Impact of polyethylene glycol molecular weight on C-phycocyanin stability

Protein stability depends on both subunit folding and inter-subunit interactions, which are modulated by environmental conditions and cosolutes. This study examined how polyethylene glycols (PEG) of different molecular weights affect the structural stability of the multimeric protein C-phycocyanin (CPC). Using differential scanning calorimetry (DSC), fluorescence spectroscopy, and rheology, we analyzed CPC in the presence of PEG 4 000 g/mol (PEG4) and PEG 35 000 g/mol (PEG35). Fluorescence spectroscopy showed that both PEGs increased the emission intensity of CPC without shifting the emission maximum, indicating changes without major alterations of the global structure. DSC revealed a marked decrease in the enthalpy of unfolding, particularly with PEG35, despite only minor changes in denaturation temperatures.
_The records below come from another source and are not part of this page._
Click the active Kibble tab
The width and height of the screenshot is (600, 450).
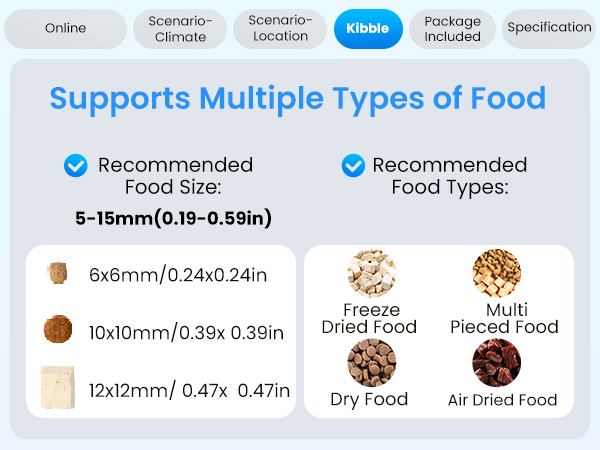click(368, 28)
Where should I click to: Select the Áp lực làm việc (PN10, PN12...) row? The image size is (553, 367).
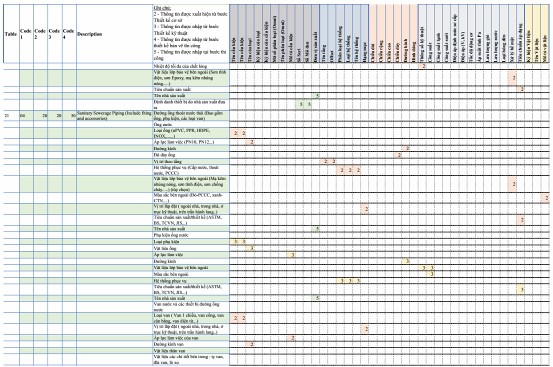[191, 142]
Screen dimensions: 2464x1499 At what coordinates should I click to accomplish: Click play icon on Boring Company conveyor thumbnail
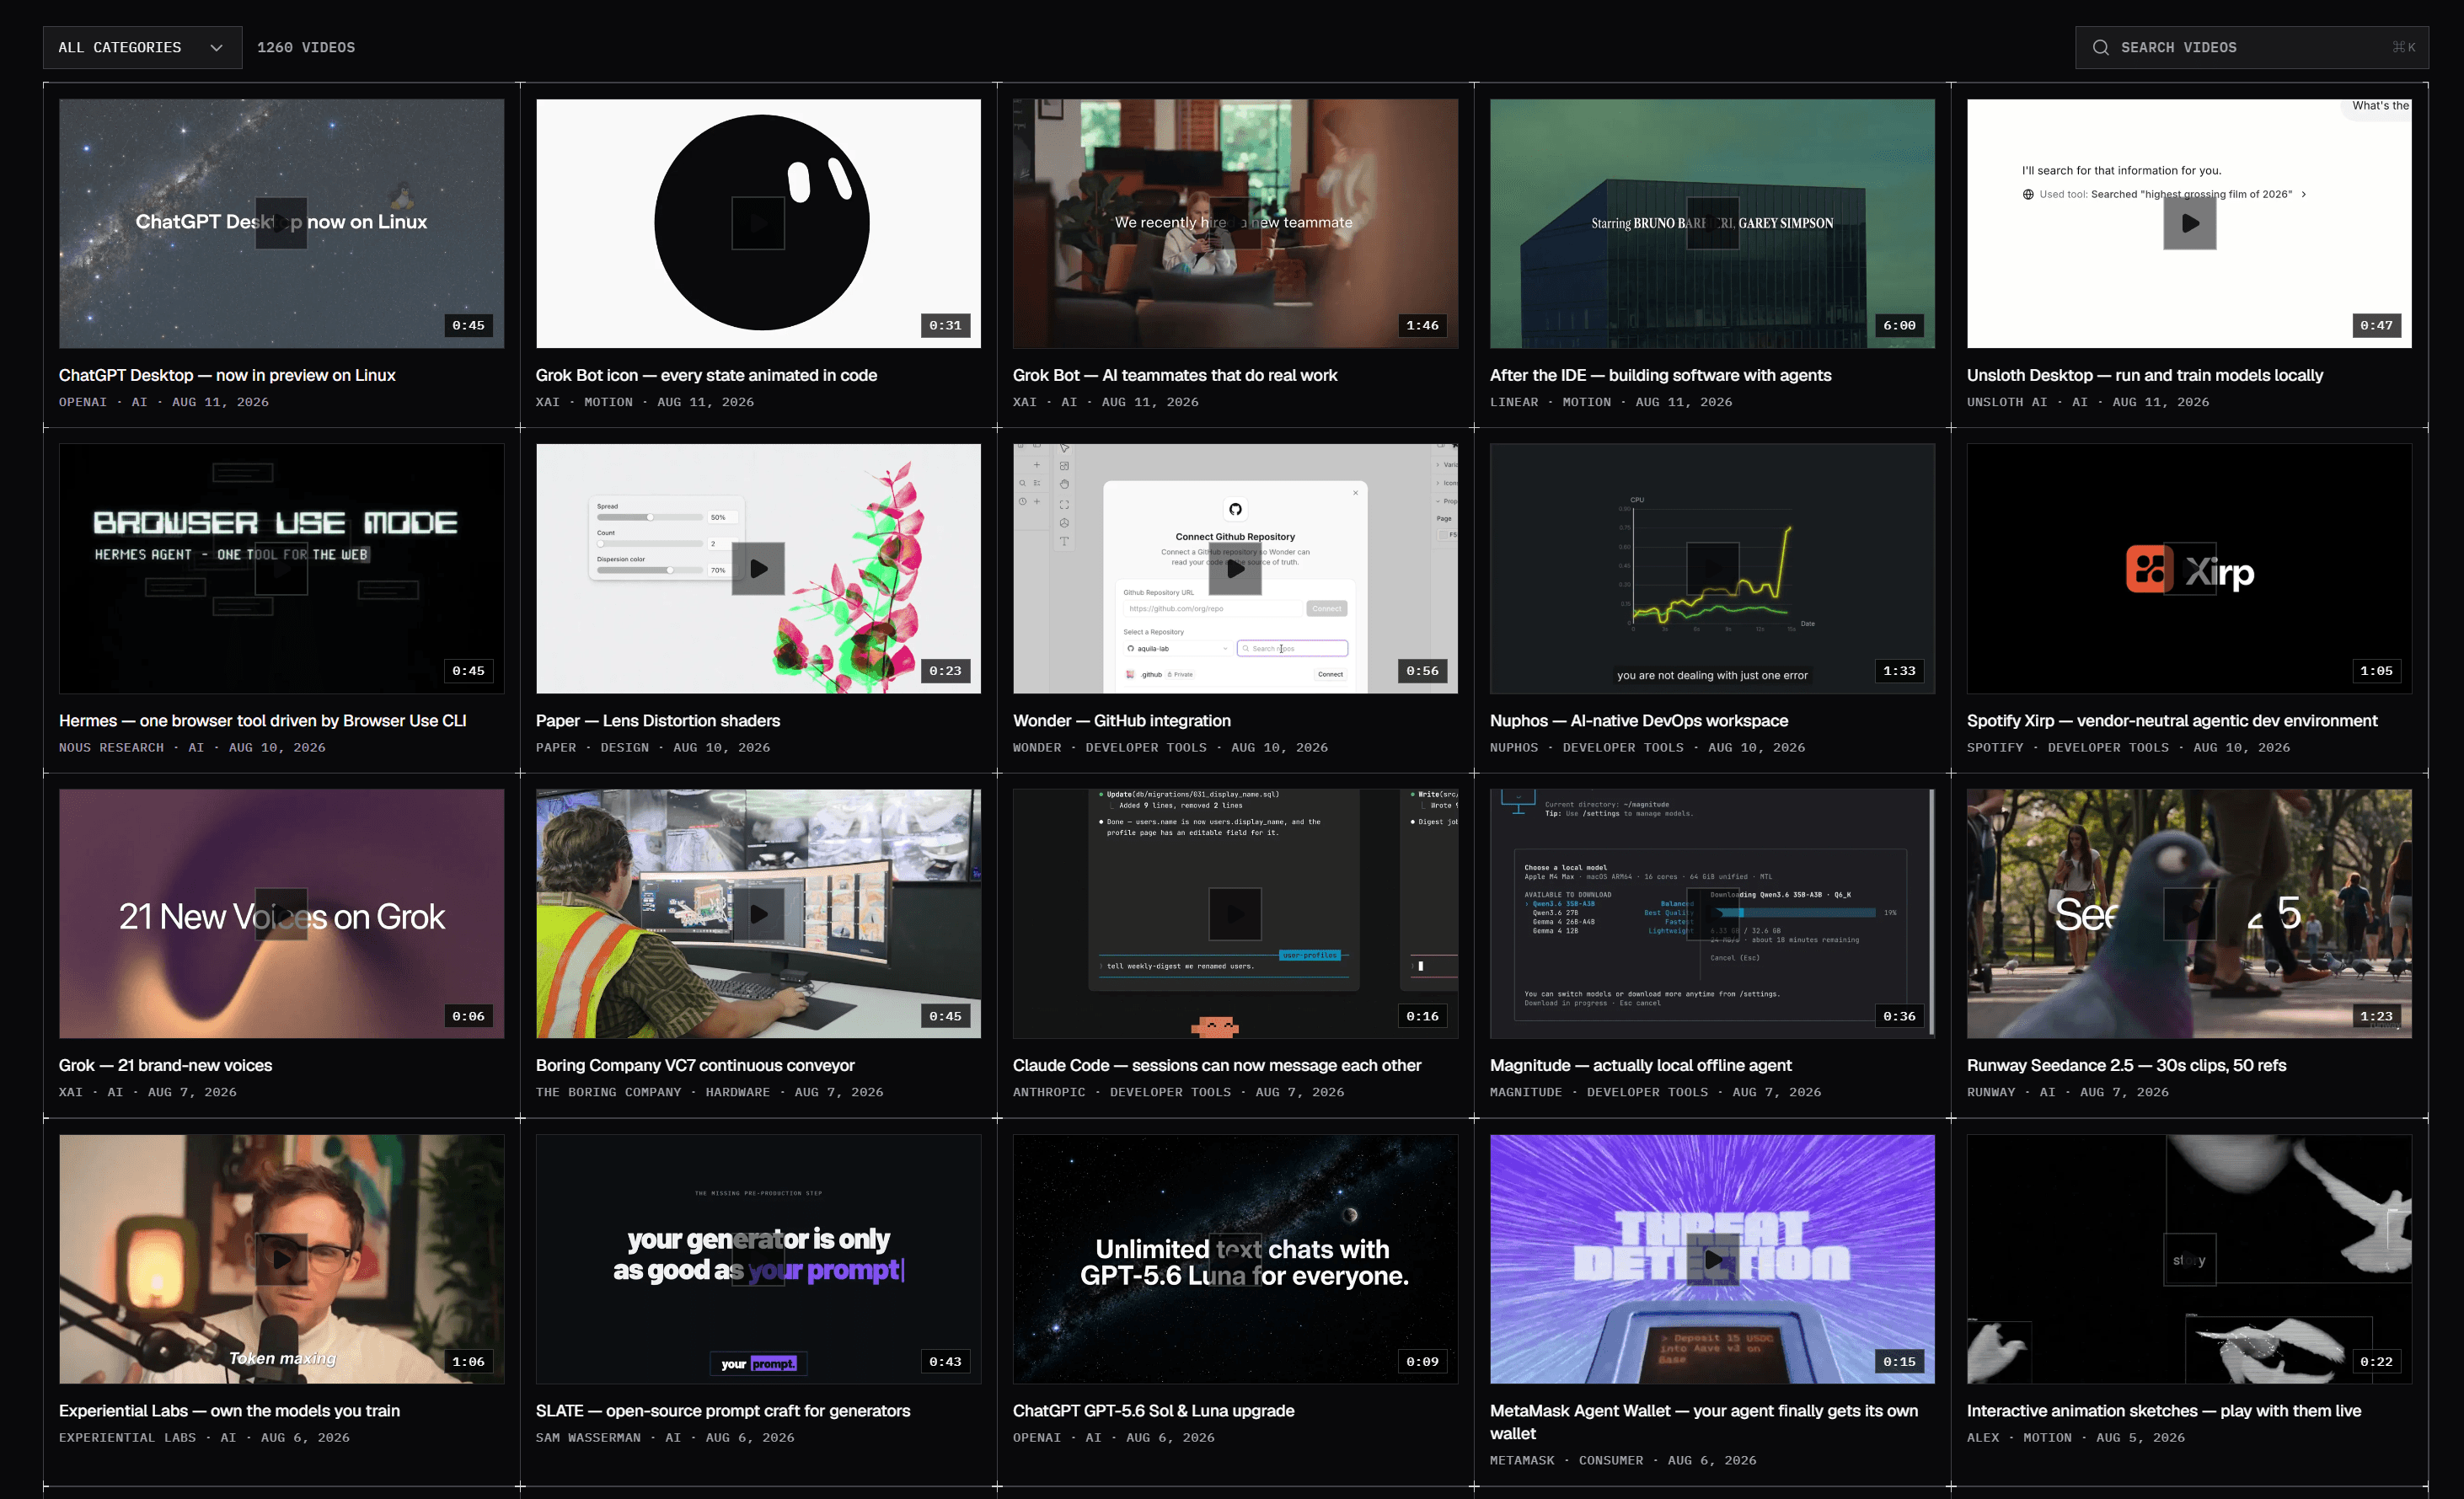758,914
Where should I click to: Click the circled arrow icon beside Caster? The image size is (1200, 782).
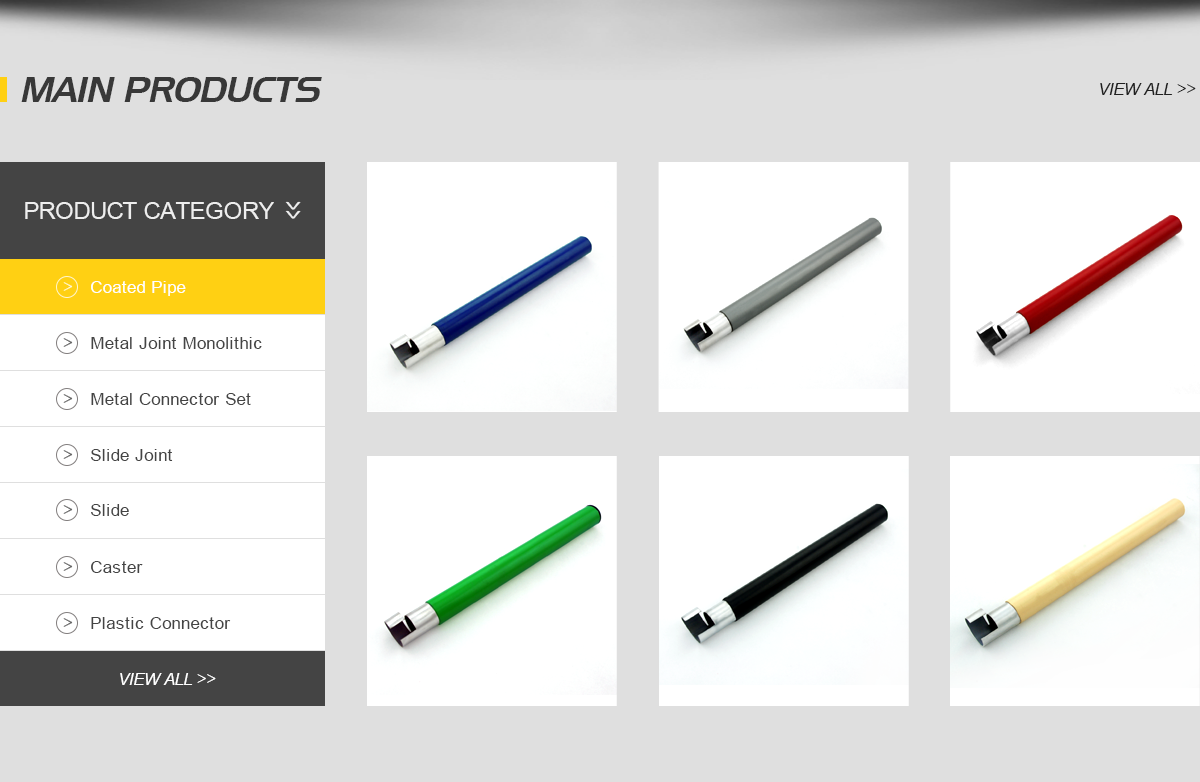pyautogui.click(x=67, y=567)

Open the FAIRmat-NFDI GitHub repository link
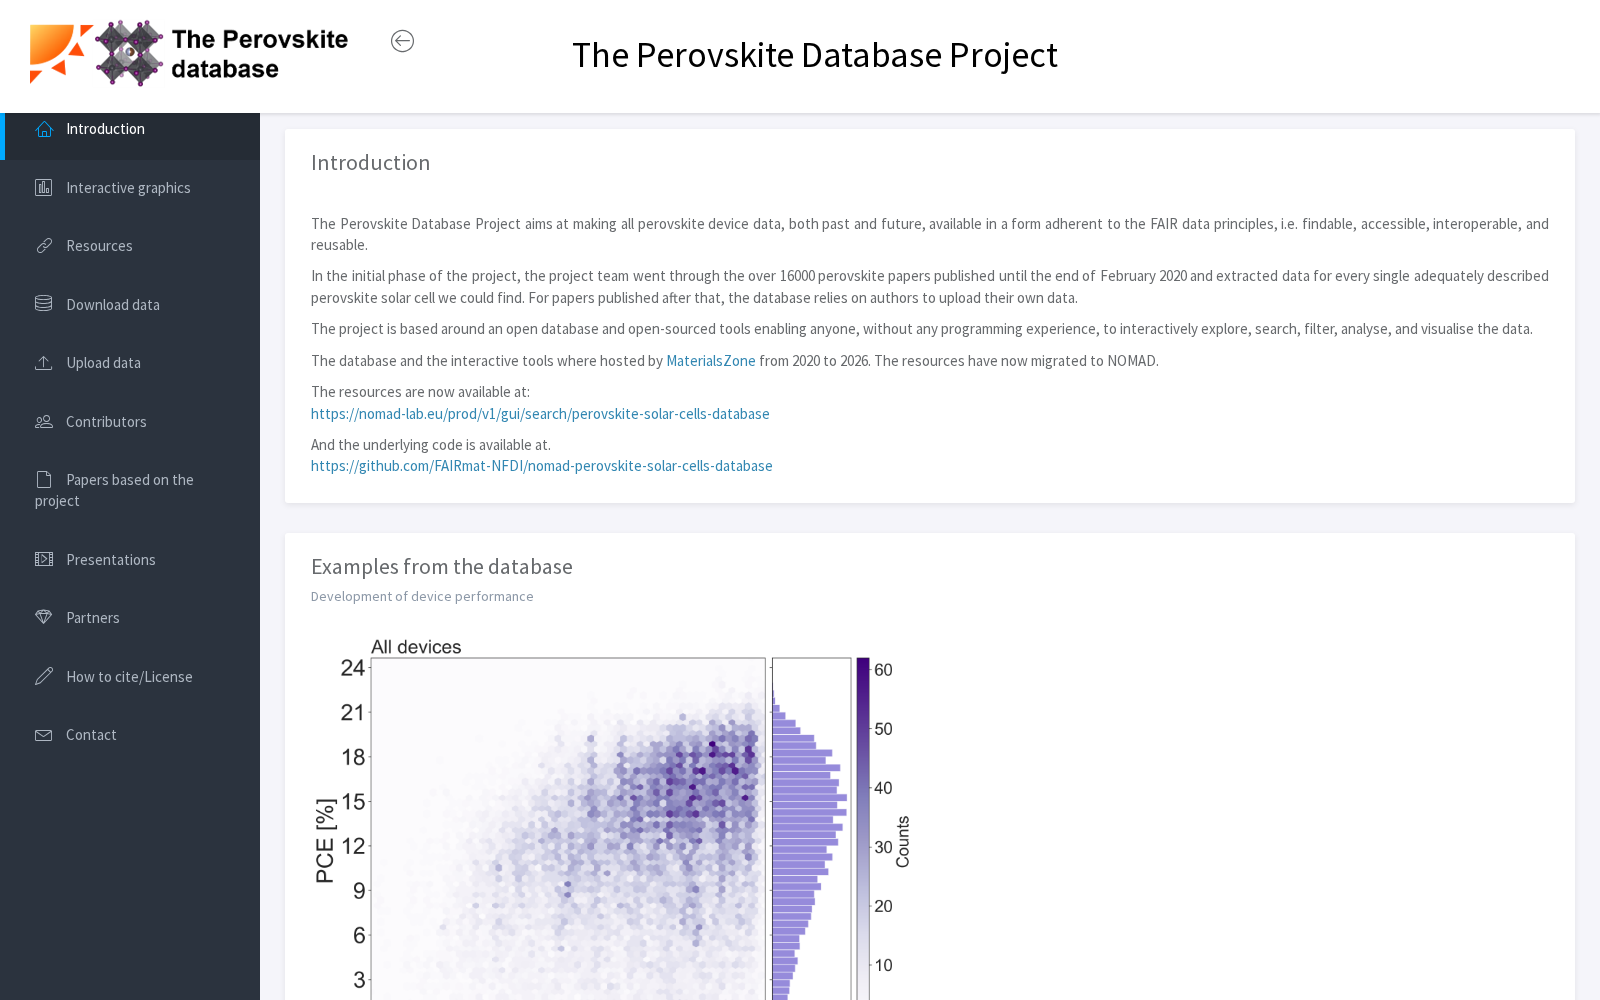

Rheology demonstrated effects of CPC on PEG solution viscosity. The relative increase of the viscosity of PEG4 solution upon addition of CPC is almost two times larger than that of the PEG35. These results suggest that the smaller size and the lower hydration of PEG4 allow it to penetrate more ultimately the hydration shell of CPC, while the larger molecular weight and higher hydration number of PEG35 induce protein–protein association and loss of solubility. Altogether, these results show that PEG molecular weight governs CPC stability: PEG4 may destabilize CPC via crowding and hydration-shell disruption, whereas PEG35 likely reduces CPC solubility through depletion-driven aggregation without altering its folded structure.